Passage provided =
The invited artists belong to what the curators call “a familial constellation in art”: creators whom they have discovered over the years, with whom they share interests in the search for new meanings, and whose works they have fallen in love with.

About this experience, Isabel Croxatto comments: “In these times of isolation, working on a collective project with artists living in different parts of the world has been both refreshing and hopeful. I am grateful for the generosity of Leo and Daniel, and of all the participating artists, who accepted our invitation in such complex times, for daring to take this chance out of the box.”

The virtual tour through the exhibition has been developed by the interdisciplinary collective deeptime.art, and produced with the support of ProChile. Unlike Isabel Croxatto Galería’s previous virtual exhibitions, the tour through CUIR emulates a music video to the rhythm of disco music. During the 1970s, Disco was the space of communion on the dance floor for all those who were excluded from the male, binary and heterosexual hegemony: Disco was liberation, the mass arrival of female, gay, Black and Latinx diversity to a celebration that could dance to the beat of subversive hymns full of drama, pain, reflection, resurgence and resistance under a ball of mirrors and coloured lights.

What this exercise asks =
**1.** In the passage about the CUIR exhibition, who developed the virtual tour?
**2.** Please write a continuation of the passage about the CUIR exhibition, starting after its last sentence.

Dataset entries
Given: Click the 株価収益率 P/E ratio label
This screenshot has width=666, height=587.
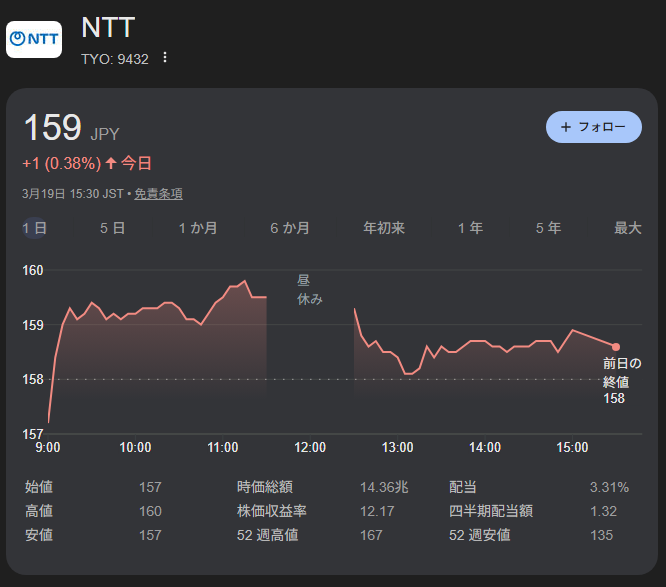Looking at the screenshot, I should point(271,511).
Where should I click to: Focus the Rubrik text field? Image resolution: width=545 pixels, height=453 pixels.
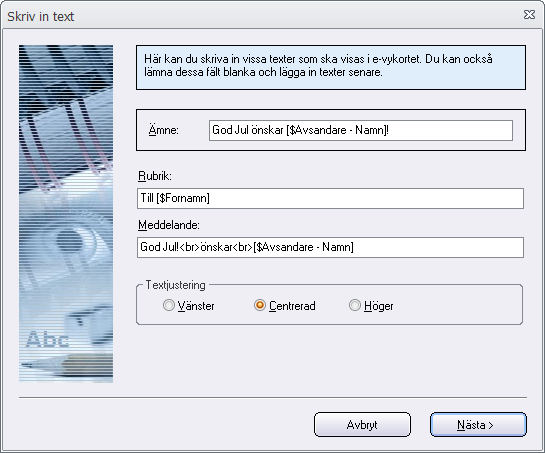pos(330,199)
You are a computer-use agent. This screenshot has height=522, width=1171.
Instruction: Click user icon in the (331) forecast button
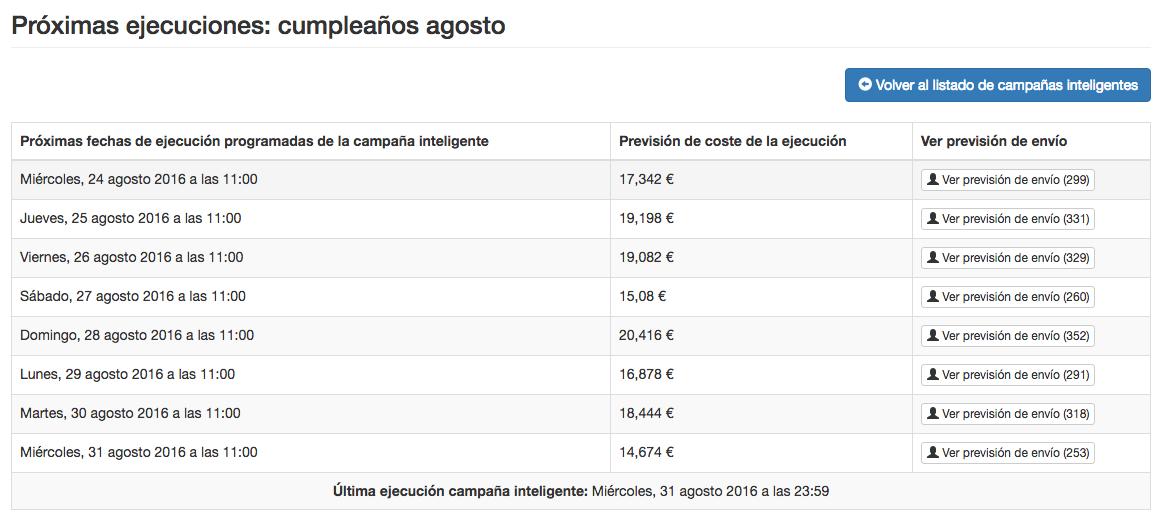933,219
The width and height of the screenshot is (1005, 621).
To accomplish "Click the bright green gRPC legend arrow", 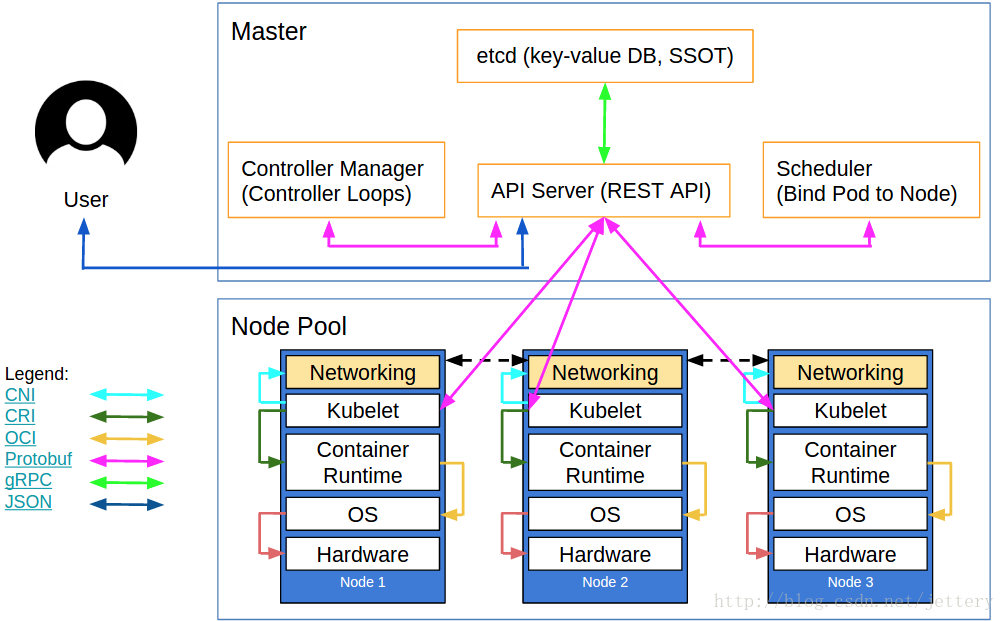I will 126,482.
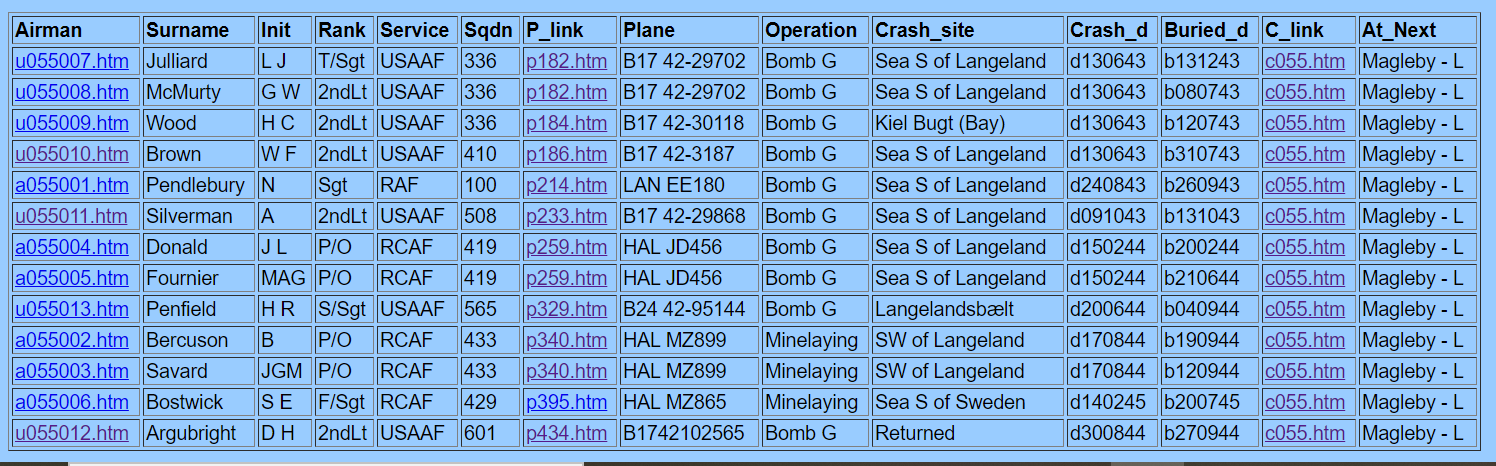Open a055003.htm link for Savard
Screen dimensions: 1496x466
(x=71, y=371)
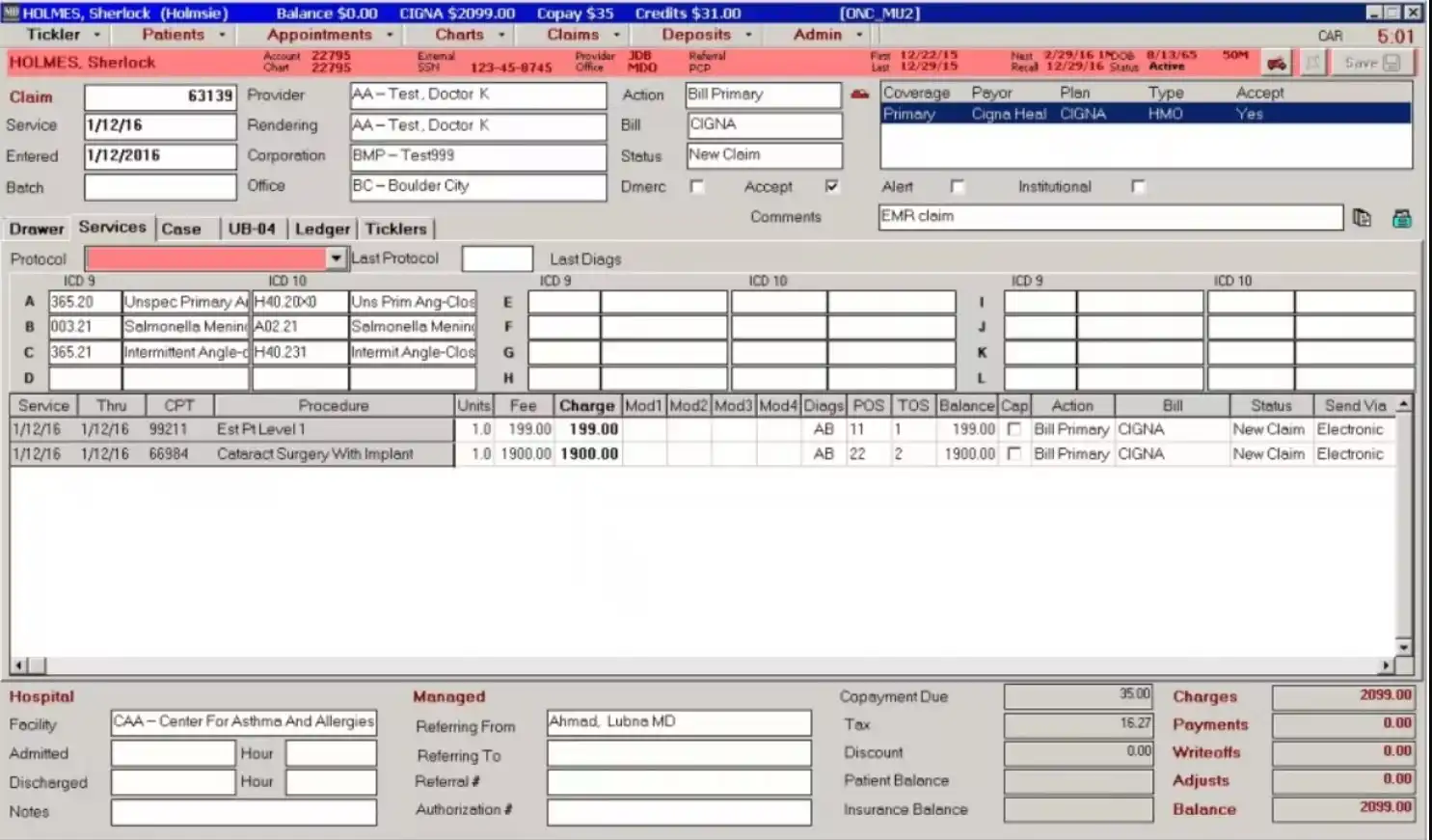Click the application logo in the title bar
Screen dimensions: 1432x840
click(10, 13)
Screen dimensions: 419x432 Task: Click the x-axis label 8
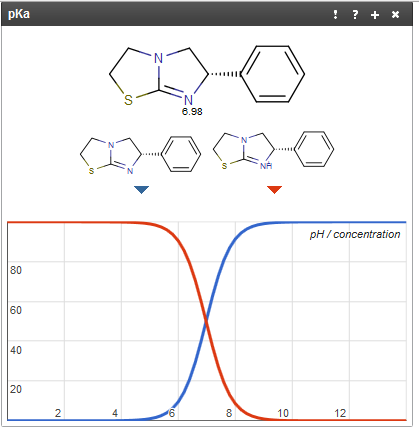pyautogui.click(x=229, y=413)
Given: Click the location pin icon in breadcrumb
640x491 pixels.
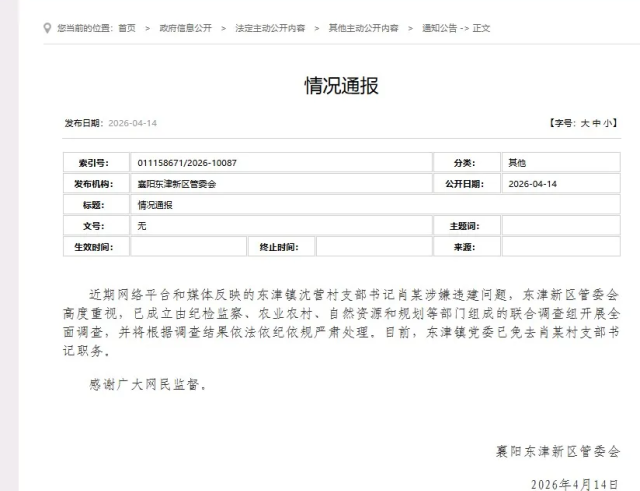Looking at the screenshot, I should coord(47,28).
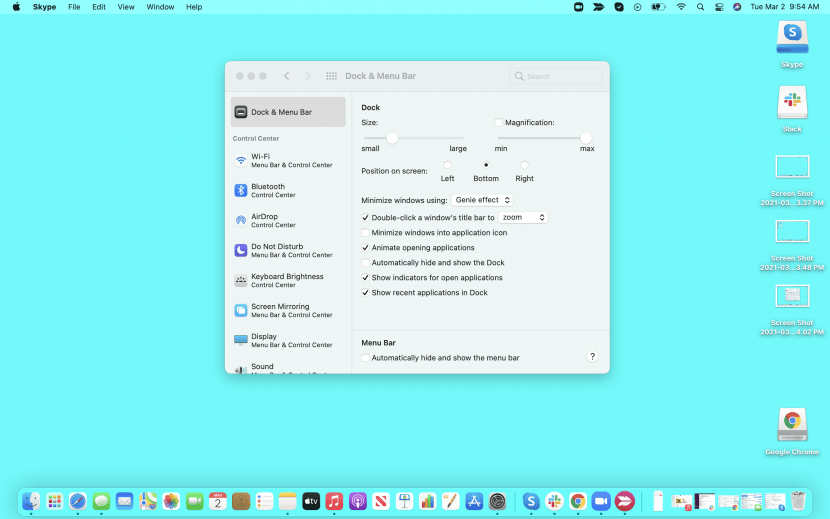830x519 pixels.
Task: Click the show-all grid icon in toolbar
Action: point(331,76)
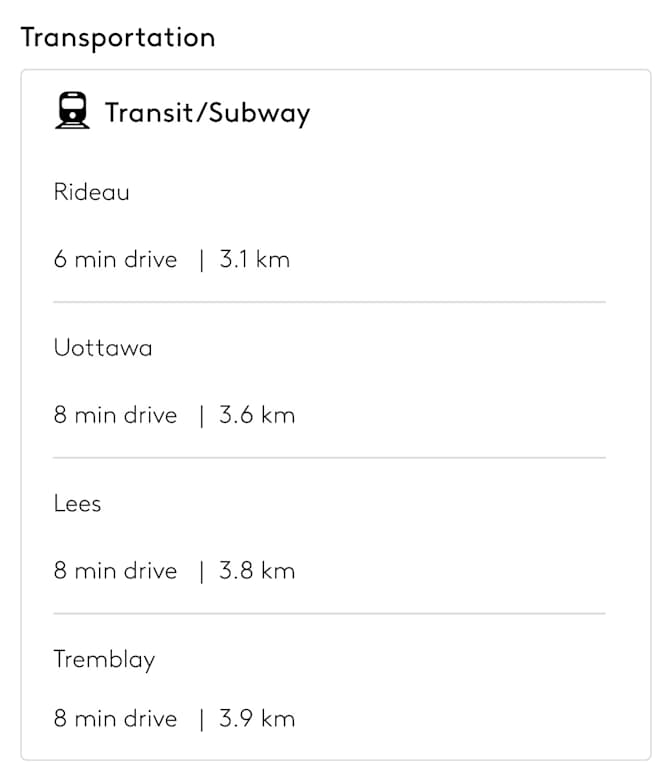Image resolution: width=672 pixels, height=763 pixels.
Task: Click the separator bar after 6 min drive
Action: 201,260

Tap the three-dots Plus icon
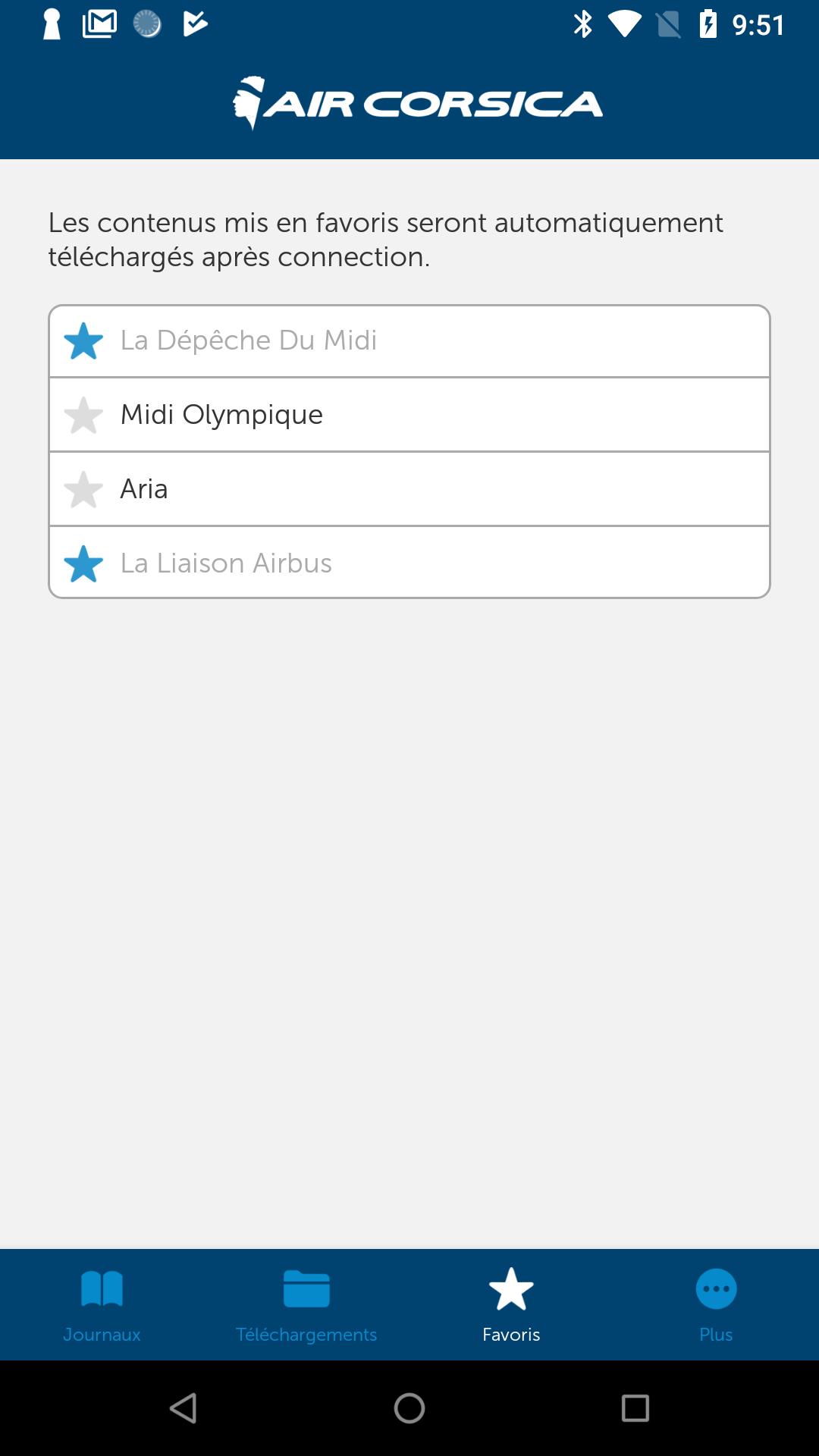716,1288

Numbered answers =
**1.** The interdisciplinary collective deeptime.art.

**2.**
“In these new times of health crisis, in which we are all unable to attend and live an exhibition experience as we were used to, and now undergoing the virtual experience to compensate for our physical isolation, we considered that the possibilities offered by the virtual gallery concept were quite interesting”, Chiachio & Giannone affirm. “Being able to transfer the experience we had from the revolution that music enjoyed years ago with the appearance of the music video, allows us to recreate or envision a story to bring us back, in some way, to those shared memories. The on-site experience is irreplaceable, but this medium expands a world of possibilities for us to meet again, just as we used to do at an opening or on the dance floor”, the artists add.

Artists

Aaron McIntosh (USA), Catalina Schliebener (Chile/USA), Chiachio & Giannone (Argentina), Cristina Coll (Argentina), Curtis Putralk (Chile/France), Federico Casalinuovo (Argentina), Franco Mehlhose (Argentina), Gabriel García Román (Mexico/USA), Joey Terrill (USA), John Thomas Paradiso (USA), Juvenal Barría (Chile), Matías de la Guerra (Argentina), Marino Balbuena (Argentina), Max Colby (USA), Paloma Castillo (Chile), Rebecca Levi (USA), Rodrigo Mogiz (Brazil), Rodri & Lenny (Uruguay), Rubén Esparza (USA), Sebastián Calfuqueo (Chile).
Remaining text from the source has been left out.